How Learning to Fall in Roller Derby Helped Me Become My Authentic Self

December 1, 2025 by No Comments

Margot Fisher skating during a roller derby game on Feb. 1, 2025 in Portland, Ore.

In 2018, I relocated alone from Columbus, Ohio, to Portland, Oregon, hoping that the contemplative beauty of the natural landscape might inspire personal revelation. I held a position at a nonprofit and sometimes cycled to work. One year, on the first warm day, I noticed an open warehouse situated near the bike path. Inside, an oval track hosted several individuals on roller skates, engaging in collisions.

I slowed my bicycle and stopped, placing one foot on the ground to observe them. I deduced it was roller derby (having, of course, viewed shortly after acknowledging my homosexuality), though I had never witnessed an actual game. The participants in the warehouse varied in size and skill, and they were hitting each other with considerable force. I signed up.

Roller derby is structured into segments known as jams, each lasting up to two minutes. During each jam, a team fields five skaters: four blockers and one jammer. The jammer (identifiable by a star on their helmet cover) is the only player on each team capable of scoring points. When a jam commences, jammers battle their way through the cluster of blockers, then race around the track, accumulating a point for every opposing blocker whose hips they successfully pass.

I quickly realized that derby demands significant effort. The initial skill taught is how to fall safely, as falling is an inevitability. I grew accustomed to bruises the size of my palm on my limbs, quadriceps so sore they made descending stairs painful, and the sharp sensation that travels up the spine when one’s tailbone impacts directly on a skate wheel.

I was immediately drawn to the jammer position. It possesses a masochistic appeal—the continuous struggle to penetrate the pack repeatedly feels justified in that singular moment of breaking free.

Consequently, I embraced the challenge. I had not been athletic in my youth, yet here was a warehouse filled with people from diverse backgrounds, all body types, and various genders and sexualities, eager to don skates and collide a few times each week. Though not particularly strong, I was quick and slender, and I discovered that derby is one of the rare sports where any physique can participate and find an advantage. I learned techniques to evade larger skaters, how to duck beneath their hips to avoid being hit, and how to leap over their legs on the track’s curves to score points.

I began cultivating friendships. I allowed my armpit hair to grow and explored my astrological moon and rising signs. I had my septum pierced and started reincorporating color into my wardrobe. I fell in love, then out of love, then in love again. I felt as though I was undergoing rapid transformation, while simultaneously settling into my authentic self.

Margot Fisher smiling after a roller derby game on Feb. 1, 2025 in Portland, Ore.

I came out to my mother as lesbian quickly, over the phone, aiming for a casual tone. When my parents visited two months later, she cried during brunch, not because I was gay, but out of concern that she had said or done something to make me feel unable to be open about it. I pulled up the hood of my hoodie and tightened the strings so much I couldn’t see her. I was aware that many people had parents who reacted far worse to their coming out, disowning them or refusing to use their chosen pronouns. I felt fortunate to have parents who supported progressive politics and attended Pride events. However, they were truly seeing me, for the first time, and I recoiled from the vulnerability.

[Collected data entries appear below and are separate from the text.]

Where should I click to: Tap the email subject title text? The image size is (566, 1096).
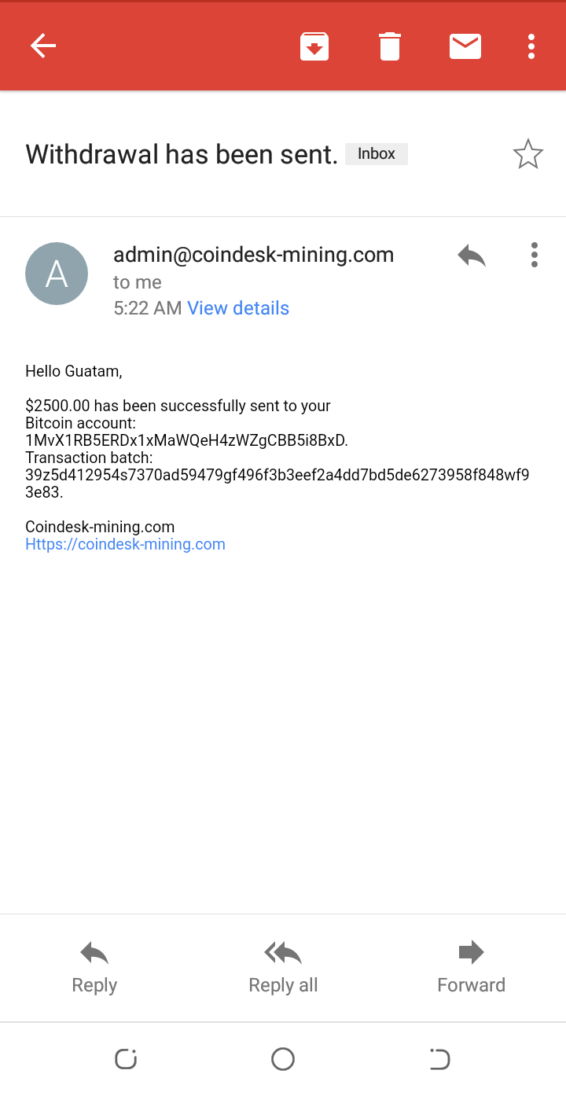pyautogui.click(x=182, y=154)

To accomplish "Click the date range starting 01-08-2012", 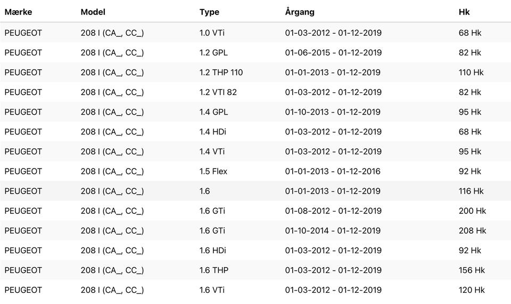I will coord(333,211).
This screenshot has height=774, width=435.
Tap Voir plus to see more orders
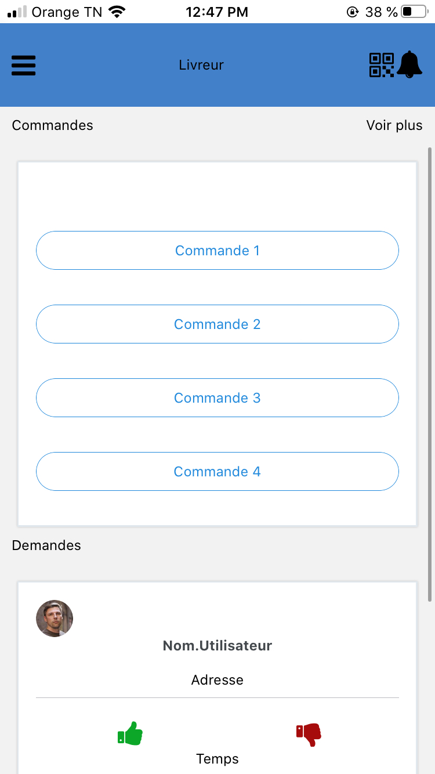click(394, 125)
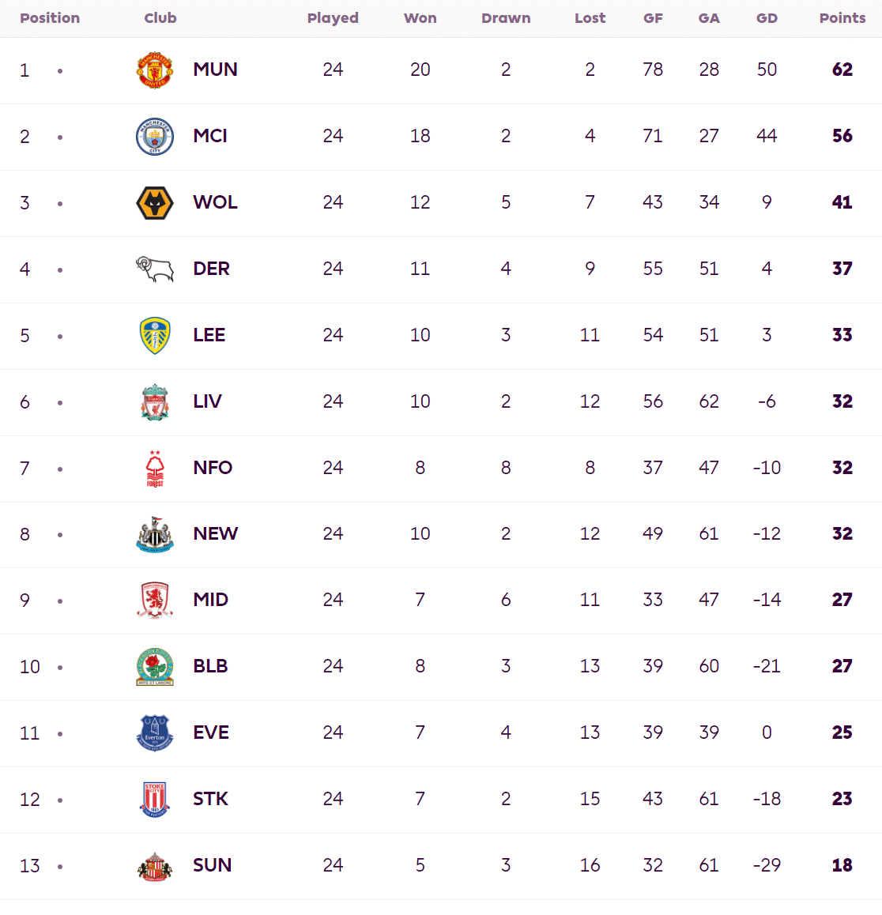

Roller derby necessitates vulnerability. You fall frequently, likely appear awkward on skates, and commit foolish errors during scrimmages that result in penalty box time. Given my small stature, I often found myself on the ground or pushing ineffectively, trying desperately but fruitlessly to move my teammates. I was frustrated by the difficulty, precisely because I loved it so much. I never considered quitting, even as it became harder and my personal life grew complicated (as is common in queer communities, derby can be interconnected). I began to desire that vulnerability.

Before roller derby, I had always wished I could bypass the coming-out process entirely. It felt like too much attention, too many people expressing pity for me. The individual I was coming out to never seemed to know how to react, which intensified my discomfort.

However, roller derby commends struggle and vulnerability. You push against an impossible, unyielding barrier for two minutes, and everyone witnesses your failure, but the following day you return more resilient. You are knocked out of bounds countless times in one scrimmage, with your entire team watching, then the next week, your movements along the lines are cleaner. Derby does not permit you to skip developmental stages, but it does reward you for undertaking them.

Away from the skates, I observed others in my league allowing themselves to be imperfect, vulnerable, and authentically human with each other and within themselves, and I realized that this was the methodology I had been seeking ever since leaving Ohio. This was how they embraced their queerness. I began to do the same.

The term “lesbian” no longer intimidates me. I write books with queer themes. My friends and I playfully mock the Portland queer housing advertisements that exclude Capricorns. When my girlfriend and I encounter two other women holding hands in public, we acknowledge them in solidarity, because we are all members of this community that feels dynamic, secure, chaotic, and like a homecoming, all at once.

Through derby, I transformed coming out into a celebration. It was not the sole aspect of my identity, but it was one of them. And I cherished that about myself.